Where we have indicated the equivalent org-mode constructs.

Simplicity over usability

As you might have guessed at this point, my markup language of choice is org-mode, which is not in fact not supported by any protocol at all and is in some sense the near-polar opposite of text/gemini – full of baroque syntax, obscure features and nearly impossible to parse in a Perl-like fashion – and there is value in a simpler parser which is beneficial for a project like Gemini.

However, I do believe that text/gemini is too far in the opposite direction, favouring easy parsing way too much over convenience for writers. For a format that is meant for ease of writing, this seems to me like an inconsistency.

"Official" (?) page for semantic line breaks

One /particular/ thing that I would rather have still is the ability to insert semantic newlines – newlines that are not rendered in the displayed product but visible in the source code. This is not an old concept – the link above shows that it isn't – and most markup languages support this. Semantic newlines are in my opinion useful to the writer for various reasons, including:

Easy version control and diffs
Keeping your writing, especially with regard to phrase length, under control
Making some normally-invisible parts of the language more explicit

While modern text editors and browsers are able to wrap text so that long lines are no longer a problem anymore when trying to view and edit long lines, semantic newlines are still a value-added proposition for the lists above.

Statelessness

The text/gemini parser is not stateless if one is attempting a text rendering routine; The "pre-formatted text" directive ensures that and my reading of the spec seems to show that it is not an optional feature, unlike block-quotes and lists.

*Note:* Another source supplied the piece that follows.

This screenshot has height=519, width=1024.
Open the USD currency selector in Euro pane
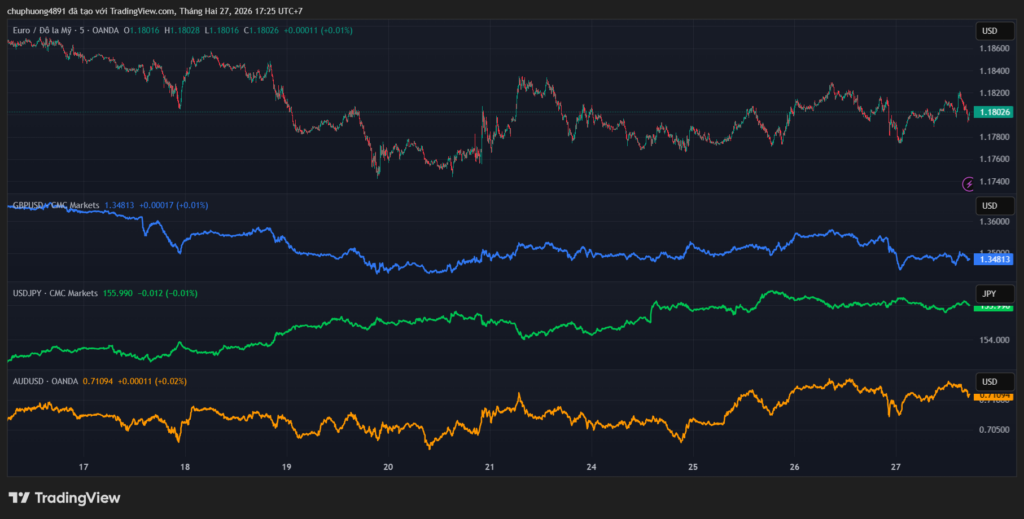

Adding extra state to track when a new paragraph (two newline characters) appear is in my opinion not too much of a difficulty to add; I've supervised the growth of a new markup language that simply accepts "paragraphs" as a matter of course. That text/gemini ignores that in favour of simpler parsing, which it undoubtedly is, but as previously said I think it's too much "less is more".

Indeed, it is not difficult to add a pre-processor step that strips semantic newlines and then re-parse in the now fully-conforming text/gemini document.

Why semantic newlines and not, say, inline markup?

Semantic newlines are much simpler to implement than those other things, and requires no change in the formatted output – indeed, it expressly /requires/ no change in the formatted output. Unlike inline markup, semantic newlines preserve the line-by-line parsing model, meaning that the contents of the lines remain unexamined when joining the words together.

There is a little complexity when attempting to support advanced text/gemini features like headings, lists and blockquotes with semantic newlines, which can offer a reason not to support semantic newlines. Nevertheless, we could instead specify that these things can only work in a new paragraph (so separated with two newlines) which is what in my experience everyone does anyway.

Other small niggles

It's a little funny that the original text/gemini description documents says:

It can also be used to write documents like this one, which explain Gemtext syntax with examples - you're able to see the syntax examples above without your client interpreting them like it normally would because they are rendered in preformatted mode.

This is really funny, because the pre-formatted markup cannot be escaped, and the document carefully omits the example of using pre-formatted text to demonstrate how pre-formatted text works. One can fake this by using Unicode to make it not the first character anymore:

```
```

but then the result can't be copy-pasted.

⸻⸻⸻⸻⸻

This document is actually written in org-mode and then exported to Gemini. Manual edits are then made to cover for the deficiencies in the export process.